──────── Data in this exercise ────────
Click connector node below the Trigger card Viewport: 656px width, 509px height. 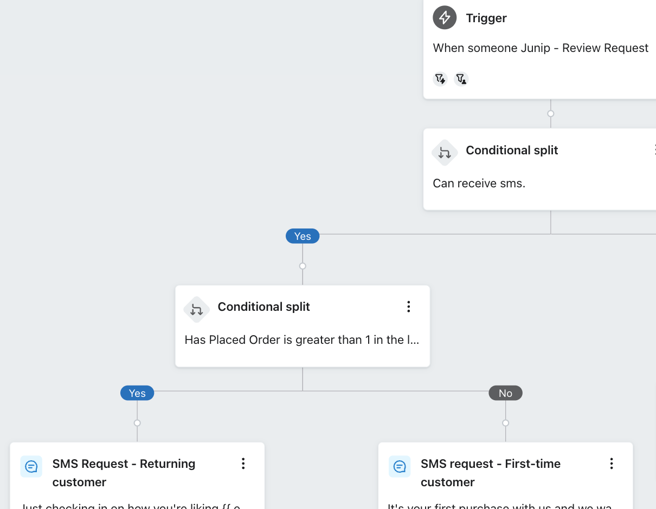click(x=551, y=114)
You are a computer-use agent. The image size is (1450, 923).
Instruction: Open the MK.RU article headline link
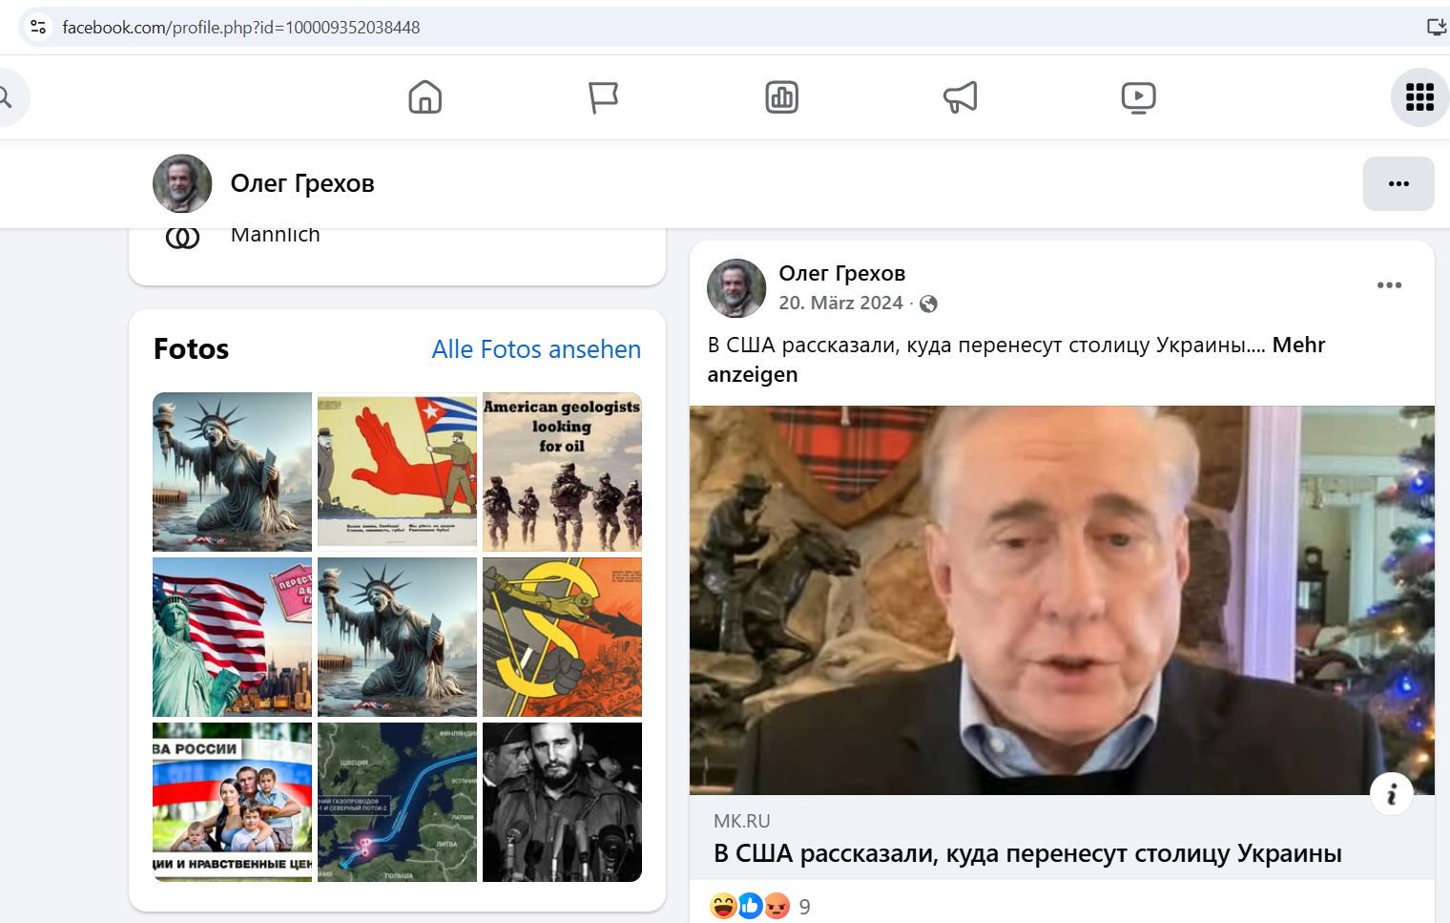pos(1027,853)
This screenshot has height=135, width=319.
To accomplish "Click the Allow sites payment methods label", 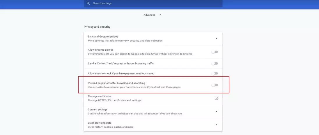I will pyautogui.click(x=121, y=74).
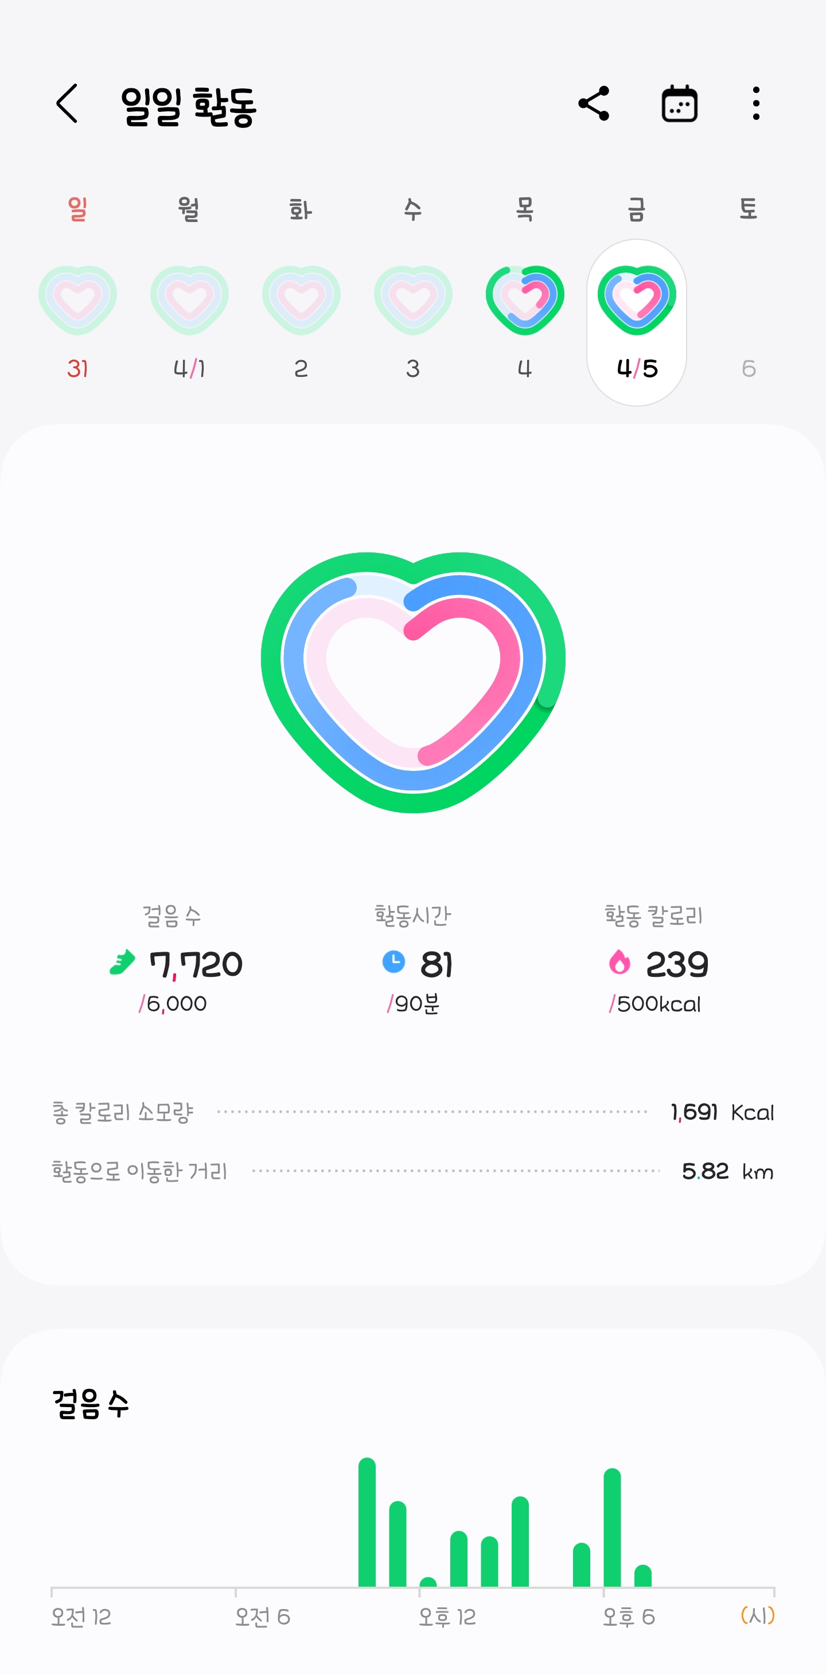Image resolution: width=826 pixels, height=1675 pixels.
Task: Open the calendar view icon
Action: (680, 103)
────────
→ **Required action**: Write down exactly what the lines above say, from the line holding "Instruction: Open the" through the line holding "This screenshot has height=135, width=319.", and nothing more. Do not copy the pictures.

→ **Answer to the exercise**:
Instruction: Open the MK.RU article headline link
pos(1027,853)
This screenshot has height=135, width=319.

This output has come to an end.